EXERCISE DESCRIPTION: For every line below, set down an identical copy.

──────────

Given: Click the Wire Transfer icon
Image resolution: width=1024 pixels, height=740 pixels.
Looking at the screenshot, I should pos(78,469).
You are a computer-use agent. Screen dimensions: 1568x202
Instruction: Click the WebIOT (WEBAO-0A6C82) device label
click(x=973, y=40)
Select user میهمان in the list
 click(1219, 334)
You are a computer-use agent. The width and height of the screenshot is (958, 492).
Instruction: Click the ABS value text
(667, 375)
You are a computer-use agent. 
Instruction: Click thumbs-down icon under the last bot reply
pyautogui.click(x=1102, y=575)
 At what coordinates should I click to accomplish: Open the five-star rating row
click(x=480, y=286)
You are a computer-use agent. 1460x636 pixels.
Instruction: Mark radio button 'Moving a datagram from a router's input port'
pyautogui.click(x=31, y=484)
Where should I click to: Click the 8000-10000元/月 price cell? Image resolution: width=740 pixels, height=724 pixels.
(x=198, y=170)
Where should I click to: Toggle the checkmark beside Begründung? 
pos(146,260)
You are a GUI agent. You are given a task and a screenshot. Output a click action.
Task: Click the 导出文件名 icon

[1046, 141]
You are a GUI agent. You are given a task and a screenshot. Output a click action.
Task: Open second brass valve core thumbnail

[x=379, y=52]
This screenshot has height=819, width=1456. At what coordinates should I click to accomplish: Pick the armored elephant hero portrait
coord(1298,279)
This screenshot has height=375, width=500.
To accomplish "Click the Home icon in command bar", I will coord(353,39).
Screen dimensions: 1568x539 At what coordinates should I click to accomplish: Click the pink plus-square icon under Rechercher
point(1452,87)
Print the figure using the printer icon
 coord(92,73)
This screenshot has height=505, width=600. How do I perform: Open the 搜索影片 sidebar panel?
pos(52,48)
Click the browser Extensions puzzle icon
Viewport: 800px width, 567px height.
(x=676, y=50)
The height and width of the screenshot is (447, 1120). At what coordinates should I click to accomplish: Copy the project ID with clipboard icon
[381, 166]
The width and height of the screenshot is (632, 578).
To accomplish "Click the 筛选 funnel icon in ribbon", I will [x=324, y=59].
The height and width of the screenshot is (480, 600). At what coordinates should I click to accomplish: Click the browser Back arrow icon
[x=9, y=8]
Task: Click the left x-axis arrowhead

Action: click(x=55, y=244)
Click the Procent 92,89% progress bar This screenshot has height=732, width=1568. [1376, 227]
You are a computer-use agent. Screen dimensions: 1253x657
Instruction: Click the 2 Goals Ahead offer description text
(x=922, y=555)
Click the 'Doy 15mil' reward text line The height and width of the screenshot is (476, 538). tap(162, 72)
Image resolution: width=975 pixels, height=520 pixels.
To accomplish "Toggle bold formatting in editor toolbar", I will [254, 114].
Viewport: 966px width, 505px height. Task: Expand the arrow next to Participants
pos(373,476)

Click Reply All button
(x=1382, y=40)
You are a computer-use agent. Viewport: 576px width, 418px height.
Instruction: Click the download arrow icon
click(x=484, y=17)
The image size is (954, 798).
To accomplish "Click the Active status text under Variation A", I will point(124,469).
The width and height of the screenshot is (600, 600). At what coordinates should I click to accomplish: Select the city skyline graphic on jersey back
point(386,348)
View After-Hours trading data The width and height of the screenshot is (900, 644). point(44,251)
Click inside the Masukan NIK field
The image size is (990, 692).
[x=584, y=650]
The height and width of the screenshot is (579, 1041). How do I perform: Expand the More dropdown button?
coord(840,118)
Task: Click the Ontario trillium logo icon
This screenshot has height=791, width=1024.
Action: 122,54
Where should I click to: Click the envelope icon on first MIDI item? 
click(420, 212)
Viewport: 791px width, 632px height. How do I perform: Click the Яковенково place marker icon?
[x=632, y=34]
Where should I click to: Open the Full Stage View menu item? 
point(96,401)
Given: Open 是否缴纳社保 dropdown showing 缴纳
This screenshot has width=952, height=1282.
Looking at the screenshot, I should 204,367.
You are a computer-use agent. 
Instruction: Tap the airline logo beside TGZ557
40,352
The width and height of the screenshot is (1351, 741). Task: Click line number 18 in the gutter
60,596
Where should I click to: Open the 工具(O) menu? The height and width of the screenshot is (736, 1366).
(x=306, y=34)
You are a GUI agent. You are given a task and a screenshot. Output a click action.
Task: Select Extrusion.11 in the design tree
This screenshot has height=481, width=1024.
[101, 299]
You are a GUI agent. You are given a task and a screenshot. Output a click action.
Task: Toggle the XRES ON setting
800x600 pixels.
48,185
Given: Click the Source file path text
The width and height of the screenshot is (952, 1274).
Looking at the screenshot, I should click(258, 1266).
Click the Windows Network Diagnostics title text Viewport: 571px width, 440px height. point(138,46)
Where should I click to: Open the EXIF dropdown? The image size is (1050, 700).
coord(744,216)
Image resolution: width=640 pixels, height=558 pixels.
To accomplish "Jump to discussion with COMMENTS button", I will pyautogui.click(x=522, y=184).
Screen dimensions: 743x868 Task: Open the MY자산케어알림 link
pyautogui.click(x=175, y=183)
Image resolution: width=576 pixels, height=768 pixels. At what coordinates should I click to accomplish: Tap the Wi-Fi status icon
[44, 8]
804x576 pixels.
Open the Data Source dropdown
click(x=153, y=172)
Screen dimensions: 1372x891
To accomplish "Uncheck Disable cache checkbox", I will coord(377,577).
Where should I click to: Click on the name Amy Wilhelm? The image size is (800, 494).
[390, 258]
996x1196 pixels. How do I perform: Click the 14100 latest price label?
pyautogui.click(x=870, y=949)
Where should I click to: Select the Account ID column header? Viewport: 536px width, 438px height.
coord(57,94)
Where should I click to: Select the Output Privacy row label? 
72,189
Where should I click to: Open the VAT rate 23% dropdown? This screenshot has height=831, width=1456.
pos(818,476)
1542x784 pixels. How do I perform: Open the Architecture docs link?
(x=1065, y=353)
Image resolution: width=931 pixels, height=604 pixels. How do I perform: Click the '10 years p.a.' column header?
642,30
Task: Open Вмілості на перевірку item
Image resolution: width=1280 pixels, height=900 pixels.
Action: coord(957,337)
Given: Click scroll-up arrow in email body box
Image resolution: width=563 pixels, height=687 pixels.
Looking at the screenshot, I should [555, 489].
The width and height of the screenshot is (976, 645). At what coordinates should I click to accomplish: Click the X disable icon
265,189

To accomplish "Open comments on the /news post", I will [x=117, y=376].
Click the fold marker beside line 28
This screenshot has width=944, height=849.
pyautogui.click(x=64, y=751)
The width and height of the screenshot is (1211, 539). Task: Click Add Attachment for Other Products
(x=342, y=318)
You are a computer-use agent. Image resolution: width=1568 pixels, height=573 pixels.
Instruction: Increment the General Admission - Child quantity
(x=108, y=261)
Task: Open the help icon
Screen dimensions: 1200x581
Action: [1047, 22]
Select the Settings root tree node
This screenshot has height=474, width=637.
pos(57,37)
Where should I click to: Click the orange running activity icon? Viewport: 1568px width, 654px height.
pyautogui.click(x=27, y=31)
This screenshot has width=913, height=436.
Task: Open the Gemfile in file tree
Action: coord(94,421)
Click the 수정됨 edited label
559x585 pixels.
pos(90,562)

──────────

SOLUTION TO THIS TASK:
Given: Click the Wire Transfer icon
Image resolution: width=1024 pixels, height=740 pixels.
Looking at the screenshot, I should pos(78,469).
You are a computer-use agent. Screen dimensions: 1568x202
Instruction: Click the WebIOT (WEBAO-0A6C82) device label
click(x=973, y=40)
Select user میهمان in the list
 click(1219, 334)
You are a computer-use agent. The width and height of the screenshot is (958, 492).
Instruction: Click the ABS value text
(667, 375)
You are a computer-use agent. 
Instruction: Click thumbs-down icon under the last bot reply
pyautogui.click(x=1102, y=575)
 At what coordinates should I click to accomplish: Open the five-star rating row
click(x=480, y=286)
You are a computer-use agent. 1460x636 pixels.
Instruction: Mark radio button 'Moving a datagram from a router's input port'
pyautogui.click(x=31, y=484)
Where should I click to: Click the 8000-10000元/月 price cell? Image resolution: width=740 pixels, height=724 pixels.
(x=198, y=170)
Where should I click to: Toggle the checkmark beside Begründung? 
pos(146,260)
You are a GUI agent. You are given a task and a screenshot. Output a click action.
Task: Click the 导出文件名 icon

[1046, 141]
You are a GUI agent. You are given a task and a screenshot. Output a click action.
Task: Open second brass valve core thumbnail

[x=379, y=52]
This screenshot has height=819, width=1456. At what coordinates should I click to accomplish: Pick the armored elephant hero portrait
coord(1298,279)
This screenshot has height=375, width=500.
To accomplish "Click the Home icon in command bar", I will coord(353,39).
Screen dimensions: 1568x539 At what coordinates should I click to accomplish: Click the pink plus-square icon under Rechercher
point(1452,87)
Print the figure using the printer icon
 coord(92,73)
This screenshot has height=505, width=600. How do I perform: Open the 搜索影片 sidebar panel?
pos(52,48)
Click the browser Extensions puzzle icon
Viewport: 800px width, 567px height.
(x=676, y=50)
The height and width of the screenshot is (447, 1120). At what coordinates should I click to accomplish: Copy the project ID with clipboard icon
[381, 166]
The width and height of the screenshot is (632, 578).
To accomplish "Click the 筛选 funnel icon in ribbon", I will [x=324, y=59].
The height and width of the screenshot is (480, 600). At what coordinates should I click to accomplish: Click the browser Back arrow icon
[x=9, y=8]
Task: Click the left x-axis arrowhead

Action: click(x=55, y=244)
Click the Procent 92,89% progress bar This screenshot has height=732, width=1568. [1376, 227]
You are a computer-use agent. Screen dimensions: 1253x657
Instruction: Click the 2 Goals Ahead offer description text
(x=922, y=555)
Click the 'Doy 15mil' reward text line The height and width of the screenshot is (476, 538). tap(162, 72)
Image resolution: width=975 pixels, height=520 pixels.
To accomplish "Toggle bold formatting in editor toolbar", I will [254, 114].
Viewport: 966px width, 505px height. Task: Expand the arrow next to Participants
pos(373,476)

Click Reply All button
(x=1382, y=40)
You are a computer-use agent. Viewport: 576px width, 418px height.
Instruction: Click the download arrow icon
click(x=484, y=17)
The image size is (954, 798).
To accomplish "Click the Active status text under Variation A", I will point(124,469).
The width and height of the screenshot is (600, 600). At what coordinates should I click to accomplish: Select the city skyline graphic on jersey back
point(386,348)
View After-Hours trading data The width and height of the screenshot is (900, 644). point(44,251)
Click inside the Masukan NIK field
The image size is (990, 692).
[x=584, y=650]
The height and width of the screenshot is (579, 1041). How do I perform: Expand the More dropdown button?
coord(840,118)
Task: Click the Ontario trillium logo icon
This screenshot has height=791, width=1024.
Action: 122,54
Where should I click to: Click the envelope icon on first MIDI item? 
click(420, 212)
Viewport: 791px width, 632px height. How do I perform: Click the Яковенково place marker icon?
[x=632, y=34]
Where should I click to: Open the Full Stage View menu item? 
point(96,401)
Given: Open 是否缴纳社保 dropdown showing 缴纳
This screenshot has width=952, height=1282.
Looking at the screenshot, I should 204,367.
You are a computer-use agent. 
Instruction: Tap the airline logo beside TGZ557
40,352
The width and height of the screenshot is (1351, 741). Task: Click line number 18 in the gutter
60,596
Where should I click to: Open the 工具(O) menu? The height and width of the screenshot is (736, 1366).
(x=306, y=34)
You are a GUI agent. You are given a task and a screenshot. Output a click action.
Task: Select Extrusion.11 in the design tree
This screenshot has height=481, width=1024.
[101, 299]
You are a GUI agent. You are given a task and a screenshot. Output a click action.
Task: Toggle the XRES ON setting
800x600 pixels.
48,185
Given: Click the Source file path text
The width and height of the screenshot is (952, 1274).
Looking at the screenshot, I should click(258, 1266).
Click the Windows Network Diagnostics title text Viewport: 571px width, 440px height. point(138,46)
Where should I click to: Open the EXIF dropdown? The image size is (1050, 700).
coord(744,216)
Image resolution: width=640 pixels, height=558 pixels.
To accomplish "Jump to discussion with COMMENTS button", I will pyautogui.click(x=522, y=184).
Screen dimensions: 743x868 Task: Open the MY자산케어알림 link
pyautogui.click(x=175, y=183)
Image resolution: width=576 pixels, height=768 pixels. At what coordinates should I click to accomplish: Tap the Wi-Fi status icon
[44, 8]
804x576 pixels.
Open the Data Source dropdown
click(x=153, y=172)
Screen dimensions: 1372x891
To accomplish "Uncheck Disable cache checkbox", I will coord(377,577).
Where should I click to: Click on the name Amy Wilhelm? The image size is (800, 494).
[390, 258]
996x1196 pixels. How do I perform: Click the 14100 latest price label?
pyautogui.click(x=870, y=949)
Where should I click to: Select the Account ID column header? Viewport: 536px width, 438px height.
coord(57,94)
Where should I click to: Select the Output Privacy row label? 
72,189
Where should I click to: Open the VAT rate 23% dropdown? This screenshot has height=831, width=1456.
pos(818,476)
1542x784 pixels. How do I perform: Open the Architecture docs link?
(x=1065, y=353)
Image resolution: width=931 pixels, height=604 pixels. How do I perform: Click the '10 years p.a.' column header?
642,30
Task: Open Вмілості на перевірку item
Image resolution: width=1280 pixels, height=900 pixels.
Action: coord(957,337)
Given: Click scroll-up arrow in email body box
Image resolution: width=563 pixels, height=687 pixels.
Looking at the screenshot, I should [555, 489].
The width and height of the screenshot is (976, 645). At what coordinates should I click to accomplish: Click the X disable icon
265,189

To accomplish "Open comments on the /news post", I will [x=117, y=376].
Click the fold marker beside line 28
This screenshot has width=944, height=849.
pyautogui.click(x=64, y=751)
The width and height of the screenshot is (1211, 539). Task: Click Add Attachment for Other Products
(x=342, y=318)
You are a computer-use agent. Image resolution: width=1568 pixels, height=573 pixels.
Instruction: Increment the General Admission - Child quantity
(x=108, y=261)
Task: Open the help icon
Screen dimensions: 1200x581
Action: [1047, 22]
Select the Settings root tree node
This screenshot has height=474, width=637.
pos(57,37)
Where should I click to: Click the orange running activity icon? Viewport: 1568px width, 654px height.
pyautogui.click(x=27, y=31)
This screenshot has width=913, height=436.
Task: Open the Gemfile in file tree
Action: coord(94,421)
Click the 수정됨 edited label
559x585 pixels.
pos(90,562)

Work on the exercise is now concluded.